The big controversy however is how it is made. Broadly there is only one clean way to make hydrogen with no carbon emissions. This is known as “green hydrogen” and less than 2%.of hydrogen sold today is “green”. The rest is black or grey. The problem with green hydrogen is that is very inefficient to turn electricity into hydrogen, then transport it, fill a car then have a fuel cell convert it back into electricity.

How inefficient? If you produce renewable power and put it into an battery electric vehicle via the grid about 73% of that power ends up driving the wheels of vehicle. By contrast using the same amount of renewal power to make hydrogen and then use it to fill up a vehicle only 22% of the power ends up driving the wheels of the vehicle. The remaining 78% is just wasted, compared to only 27% wasted filling up a battery electric vehicle. As we race to convert our electricity supply to renewables we would have to build about 3x as many wind turbines to power hydrogen cars to travel over the same distance. And the fuel would cost at least 3x as much.
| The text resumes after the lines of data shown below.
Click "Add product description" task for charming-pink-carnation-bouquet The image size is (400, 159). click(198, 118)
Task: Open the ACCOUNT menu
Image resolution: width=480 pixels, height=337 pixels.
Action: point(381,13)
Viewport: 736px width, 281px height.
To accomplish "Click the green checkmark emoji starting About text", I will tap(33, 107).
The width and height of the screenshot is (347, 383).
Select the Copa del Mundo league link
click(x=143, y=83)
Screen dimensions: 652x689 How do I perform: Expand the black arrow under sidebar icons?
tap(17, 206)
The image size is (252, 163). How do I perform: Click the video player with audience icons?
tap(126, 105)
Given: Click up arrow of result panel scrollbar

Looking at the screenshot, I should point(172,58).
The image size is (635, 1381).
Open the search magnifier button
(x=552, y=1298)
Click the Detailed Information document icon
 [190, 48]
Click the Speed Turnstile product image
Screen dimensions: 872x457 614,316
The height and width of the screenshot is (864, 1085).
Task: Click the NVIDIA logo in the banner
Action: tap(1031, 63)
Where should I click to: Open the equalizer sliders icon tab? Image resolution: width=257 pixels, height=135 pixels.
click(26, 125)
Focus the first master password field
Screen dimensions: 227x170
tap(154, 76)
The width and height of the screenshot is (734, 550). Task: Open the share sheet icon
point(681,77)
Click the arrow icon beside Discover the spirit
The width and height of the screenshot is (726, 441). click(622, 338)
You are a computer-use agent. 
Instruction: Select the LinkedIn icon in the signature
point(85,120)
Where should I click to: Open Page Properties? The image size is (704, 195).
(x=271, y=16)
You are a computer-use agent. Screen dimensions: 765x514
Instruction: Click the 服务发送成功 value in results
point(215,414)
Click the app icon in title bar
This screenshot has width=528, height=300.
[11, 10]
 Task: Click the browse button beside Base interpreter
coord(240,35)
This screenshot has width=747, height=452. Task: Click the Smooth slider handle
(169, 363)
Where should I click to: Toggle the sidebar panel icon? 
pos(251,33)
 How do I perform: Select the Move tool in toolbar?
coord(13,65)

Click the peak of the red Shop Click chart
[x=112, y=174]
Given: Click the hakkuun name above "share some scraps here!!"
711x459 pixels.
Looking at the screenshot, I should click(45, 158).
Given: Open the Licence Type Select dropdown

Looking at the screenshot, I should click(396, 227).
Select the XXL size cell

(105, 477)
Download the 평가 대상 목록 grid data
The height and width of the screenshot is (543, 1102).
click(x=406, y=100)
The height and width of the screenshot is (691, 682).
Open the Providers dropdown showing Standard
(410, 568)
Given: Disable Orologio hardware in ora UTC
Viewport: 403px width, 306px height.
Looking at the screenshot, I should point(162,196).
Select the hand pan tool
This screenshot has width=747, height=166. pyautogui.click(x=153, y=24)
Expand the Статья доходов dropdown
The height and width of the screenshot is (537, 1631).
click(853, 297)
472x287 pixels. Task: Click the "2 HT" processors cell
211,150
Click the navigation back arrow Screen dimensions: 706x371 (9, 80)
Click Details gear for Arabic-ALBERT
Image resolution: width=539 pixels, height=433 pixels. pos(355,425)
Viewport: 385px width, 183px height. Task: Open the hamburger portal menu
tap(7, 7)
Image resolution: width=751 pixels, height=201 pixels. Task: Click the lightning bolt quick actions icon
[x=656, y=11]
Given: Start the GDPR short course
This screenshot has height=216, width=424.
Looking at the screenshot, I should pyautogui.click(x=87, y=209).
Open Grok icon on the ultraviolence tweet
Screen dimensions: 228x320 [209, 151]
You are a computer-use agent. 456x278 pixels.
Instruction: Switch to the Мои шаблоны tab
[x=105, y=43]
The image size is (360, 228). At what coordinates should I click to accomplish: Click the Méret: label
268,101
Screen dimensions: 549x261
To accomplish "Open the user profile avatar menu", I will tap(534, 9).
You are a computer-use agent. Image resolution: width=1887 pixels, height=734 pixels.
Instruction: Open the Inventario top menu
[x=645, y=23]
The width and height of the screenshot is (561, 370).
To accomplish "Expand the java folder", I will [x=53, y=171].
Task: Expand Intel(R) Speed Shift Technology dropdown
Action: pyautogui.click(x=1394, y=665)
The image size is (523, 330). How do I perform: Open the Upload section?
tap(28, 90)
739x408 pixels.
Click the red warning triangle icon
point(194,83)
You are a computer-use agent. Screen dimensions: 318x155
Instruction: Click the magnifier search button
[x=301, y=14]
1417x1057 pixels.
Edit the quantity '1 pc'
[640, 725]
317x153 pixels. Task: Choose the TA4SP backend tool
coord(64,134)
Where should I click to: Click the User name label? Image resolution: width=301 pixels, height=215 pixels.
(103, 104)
As a result, unless the technology to produce green hydrogen improves radically then it is simply a distraction technology that won’t be powering our cars and vans and it won’t be heating our homes. Basically where electric or battery electric options are effective they will be cheaper and more efficient.

That doesn’t mean green hydrogen won’t be important and Michael Liebreich in his tweet below has outlined where hydrogen will be competitive in order from green down to completely uncompetitive in red.

Is there no cheaper way to make hydrogen?

Well yes there is. Over 98% of hydrogen today isn’t green, it is made from coal and gas, mostly methane and known as black and grey hydrogen. Oil and gas companies are pushing hard at politicians and journalists to convince us hydrogen is the replacement for diesel & petrol in cars and natural gas in homes. The problem is using making hydrogen this way burns and releases methane, which much is worse for global warming than CO2. Essentially producing hydrogen from fossil fuels is either no better or in many cases worse for climate change than just burning petrol or diesel in your car. The hydrogen vehicle might be zero emission but making the fuel certainly isn’t. This chart from researchers at ICCT compares the lifetime emissions of various ways of powering a car, in grams per kilometre.

Source: ICCT

To square the circle oil companies came up with the fantasy of blue hydrogen. You use fossil fuels to produce blue hydrogen but then promise to capture it all and store it forever. It’s a lovely idea but still a distant fantasy. The best effort so far has managed to collect about 65% of the methane emissions.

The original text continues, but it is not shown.